OK, I knew he had kids. I know he has them just about every weekend. I've met them, they're pretty cool little guys.
But I don't know what the f&#% I'm doing!!!!
This man is everything I ever wanted in a partner, everything I didn't even know i wanted. Wonderful man. Kind, thoughtful, intelligent, smart, funny, strong, brave, sexy, considerate, respectful...and he's real. He really exists and he loves me, too.
But I'm really freaking about the kids. Absolutely freaking out. In case anyone's followed my isses with reproduction in other threads...let's just say I'm not particularly keen on the results of reproduction. We've talked about it a lot...He says he understands how I feel, but he HAS kids, so he CAN'T understand how I feel.

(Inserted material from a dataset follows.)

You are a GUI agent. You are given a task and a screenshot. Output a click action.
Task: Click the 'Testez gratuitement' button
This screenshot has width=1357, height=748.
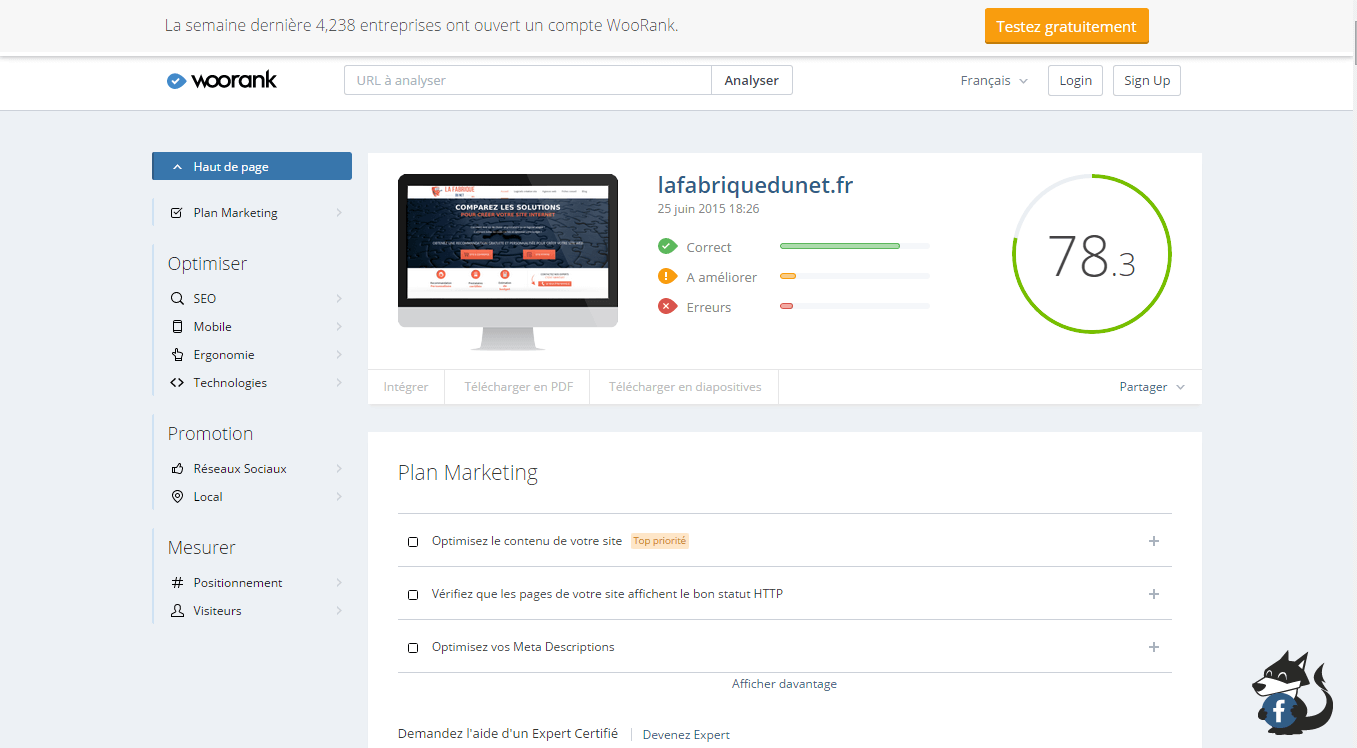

But they are part of his life, and if I want to be with him, then I have to learn how to cope.
I know you guys are all here 'cause you actually wanted to have some, and you did. So how did you learn what to do? How do you manage them? Books, classes?
At least I'm lucky - they're eight and five, so they can use the bathroom, feed themselves and speak coherently. The oldest one might be pretty cool in a few more years - he's really into math and science like his dad and I can really get into that. The five year old like to flash me in his underwear (Jon, where did he learn that?).
I'm so scared. I don't want to lose him, but I want to run away right now. run very far away. Run away and never come back. Leave now before i can break his heart any more.
Phobia? Psychotic break? I don't know. I don't know why it's SO BAD tonight. I just want to die because I know I'm not going to be any good with this and I'm going to screw up and I'm going to be that awful evil step-monster and I'm a rotten human being.
I don't know what to DO.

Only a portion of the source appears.